Stored dataset items

━━━━━━━━━━━━━━━━━━━━━━━━━━━━━━

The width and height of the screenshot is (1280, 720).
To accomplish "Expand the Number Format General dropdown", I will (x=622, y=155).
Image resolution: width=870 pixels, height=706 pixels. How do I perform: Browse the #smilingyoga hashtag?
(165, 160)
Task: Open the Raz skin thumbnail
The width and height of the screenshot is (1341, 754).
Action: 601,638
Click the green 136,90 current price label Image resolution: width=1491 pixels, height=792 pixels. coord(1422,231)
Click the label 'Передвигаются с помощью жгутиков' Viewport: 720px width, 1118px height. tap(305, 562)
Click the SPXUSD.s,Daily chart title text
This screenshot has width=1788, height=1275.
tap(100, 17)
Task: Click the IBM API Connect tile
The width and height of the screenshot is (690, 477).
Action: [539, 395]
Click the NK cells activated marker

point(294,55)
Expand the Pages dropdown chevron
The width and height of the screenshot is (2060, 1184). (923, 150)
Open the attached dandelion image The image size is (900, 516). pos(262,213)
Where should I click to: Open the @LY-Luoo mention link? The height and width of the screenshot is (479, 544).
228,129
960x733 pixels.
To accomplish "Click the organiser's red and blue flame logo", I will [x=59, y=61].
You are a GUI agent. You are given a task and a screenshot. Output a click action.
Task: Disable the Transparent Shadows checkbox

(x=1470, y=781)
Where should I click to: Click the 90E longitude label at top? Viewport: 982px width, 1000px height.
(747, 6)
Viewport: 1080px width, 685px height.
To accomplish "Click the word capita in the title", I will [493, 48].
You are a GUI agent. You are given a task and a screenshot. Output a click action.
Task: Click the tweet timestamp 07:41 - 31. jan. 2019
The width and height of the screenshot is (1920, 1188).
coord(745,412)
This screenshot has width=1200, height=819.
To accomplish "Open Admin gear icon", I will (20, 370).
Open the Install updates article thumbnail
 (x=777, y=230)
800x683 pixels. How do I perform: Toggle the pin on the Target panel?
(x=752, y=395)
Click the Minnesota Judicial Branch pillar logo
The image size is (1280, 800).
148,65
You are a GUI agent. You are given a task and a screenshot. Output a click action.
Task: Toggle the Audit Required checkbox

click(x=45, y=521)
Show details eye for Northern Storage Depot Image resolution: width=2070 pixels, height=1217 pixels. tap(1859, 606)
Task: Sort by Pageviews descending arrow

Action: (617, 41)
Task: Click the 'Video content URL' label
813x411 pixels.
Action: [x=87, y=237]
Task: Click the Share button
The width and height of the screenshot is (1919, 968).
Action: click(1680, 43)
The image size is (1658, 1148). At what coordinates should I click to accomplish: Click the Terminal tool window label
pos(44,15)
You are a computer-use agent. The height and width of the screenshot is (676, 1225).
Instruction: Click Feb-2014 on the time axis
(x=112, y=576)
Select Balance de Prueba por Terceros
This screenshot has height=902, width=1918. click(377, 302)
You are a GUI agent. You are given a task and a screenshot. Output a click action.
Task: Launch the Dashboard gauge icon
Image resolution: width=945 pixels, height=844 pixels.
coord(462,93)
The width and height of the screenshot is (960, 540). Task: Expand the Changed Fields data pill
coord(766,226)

━━━━━━━━━━━━━━━━━━━━━━━━━━━━━━

So that nothing is lost, please repeat all of the entries exactly.

▶ **Answer to this exercise**
The width and height of the screenshot is (1280, 720).
To accomplish "Expand the Number Format General dropdown", I will (x=622, y=155).
Image resolution: width=870 pixels, height=706 pixels. How do I perform: Browse the #smilingyoga hashtag?
(165, 160)
Task: Open the Raz skin thumbnail
The width and height of the screenshot is (1341, 754).
Action: 601,638
Click the green 136,90 current price label Image resolution: width=1491 pixels, height=792 pixels. coord(1422,231)
Click the label 'Передвигаются с помощью жгутиков' Viewport: 720px width, 1118px height. tap(305, 562)
Click the SPXUSD.s,Daily chart title text
This screenshot has width=1788, height=1275.
tap(100, 17)
Task: Click the IBM API Connect tile
The width and height of the screenshot is (690, 477).
Action: [539, 395]
Click the NK cells activated marker

point(294,55)
Expand the Pages dropdown chevron
The width and height of the screenshot is (2060, 1184). (923, 150)
Open the attached dandelion image The image size is (900, 516). pos(262,213)
Where should I click to: Open the @LY-Luoo mention link? The height and width of the screenshot is (479, 544).
228,129
960x733 pixels.
To accomplish "Click the organiser's red and blue flame logo", I will [x=59, y=61].
You are a GUI agent. You are given a task and a screenshot. Output a click action.
Task: Disable the Transparent Shadows checkbox

(x=1470, y=781)
Where should I click to: Click the 90E longitude label at top? Viewport: 982px width, 1000px height.
(747, 6)
Viewport: 1080px width, 685px height.
To accomplish "Click the word capita in the title", I will [493, 48].
You are a GUI agent. You are given a task and a screenshot. Output a click action.
Task: Click the tweet timestamp 07:41 - 31. jan. 2019
The width and height of the screenshot is (1920, 1188).
coord(745,412)
This screenshot has width=1200, height=819.
To accomplish "Open Admin gear icon", I will (20, 370).
Open the Install updates article thumbnail
 (x=777, y=230)
800x683 pixels. How do I perform: Toggle the pin on the Target panel?
(x=752, y=395)
Click the Minnesota Judicial Branch pillar logo
The image size is (1280, 800).
148,65
You are a GUI agent. You are given a task and a screenshot. Output a click action.
Task: Toggle the Audit Required checkbox

click(x=45, y=521)
Show details eye for Northern Storage Depot Image resolution: width=2070 pixels, height=1217 pixels. tap(1859, 606)
Task: Sort by Pageviews descending arrow

Action: (617, 41)
Task: Click the 'Video content URL' label
813x411 pixels.
Action: [x=87, y=237]
Task: Click the Share button
The width and height of the screenshot is (1919, 968).
Action: click(1680, 43)
The image size is (1658, 1148). At what coordinates should I click to accomplish: Click the Terminal tool window label
pos(44,15)
You are a computer-use agent. The height and width of the screenshot is (676, 1225).
Instruction: Click Feb-2014 on the time axis
(x=112, y=576)
Select Balance de Prueba por Terceros
This screenshot has height=902, width=1918. click(377, 302)
You are a GUI agent. You are given a task and a screenshot. Output a click action.
Task: Launch the Dashboard gauge icon
Image resolution: width=945 pixels, height=844 pixels.
coord(462,93)
The width and height of the screenshot is (960, 540). Task: Expand the Changed Fields data pill
coord(766,226)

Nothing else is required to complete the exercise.